Generally speaking, I believe intrinsic motivation is always stronger and more lasting than extrinsic, and entails fewer risks (e.g. feeling entitled to rewards for routine tasks).
Extrinsic vs. intrinsic motivation is touched upon in Why should children be rewarded for good behaviour? and How do I deal with a child that refuses to do a chore or task?
The problem is that intrinsic motivation can be hard to provide.
We've been taking a similar approach to what you've described, although up until now, our extrinsic incentives have been limited to a couple of m&m candies when my son (now 3 and a half) pees on the potty, and the promise of an aquarium for when he's completely potty trained.
It has been... slow.
My son will happily try the potty most times if you suggest it, and will go through phases where he'll ask to go to the potty once or twice a day (especially if we're at a restaurant), but many times he doesn't actually have to go, and we've only had success with one bowel movement on the toilet (very early on, and likely an accident, as he seemed very surprised).
We discussed it with our pediatrician, and she cited lack of incentive. My son is happy to get the m&m's, but that's just a minor treat. He's excited by the idea of an aquarium, and keeps asking for it, but our pediatrician feels it isn't "real enough" for him, as it is just an abstract concept.

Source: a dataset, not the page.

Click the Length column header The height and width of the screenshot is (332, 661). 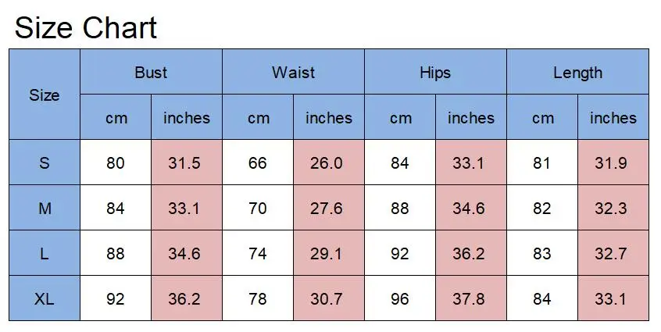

Her suggestion was to take him to pick out the fish and aquarium, and then make a chart with concrete goals to work towards (e.g. "Pee on the potty three days in a row and you get a guppy; go a full day without going in your diaper, and instead going on the potty each and every time, and you earn the aquarium; etc."). Once he's achieved the final goal (full potty training), he gets all the rewards he's earned.
So the professional advice we've gotten has been pretty firmly in favor of providing more extrinsic motivation.
We're currently working on developing the goals and the chart, so we haven't yet started that (although we did take him to pick out the fish and aquarium ornaments he wants).
My perception is that my son's peers who have older siblings tend to go through potty training a lot faster than my son. I'm not sure if that is simply due to the parents already having experience, or the intrinsic motivation of being able to be more like the older siblings, but I suspect that peer pressure from older siblings is one of the more effective intrinsic motivations out there.
I've heard mixed results on some other methods of providing intrinsic motivation, like "potty parties".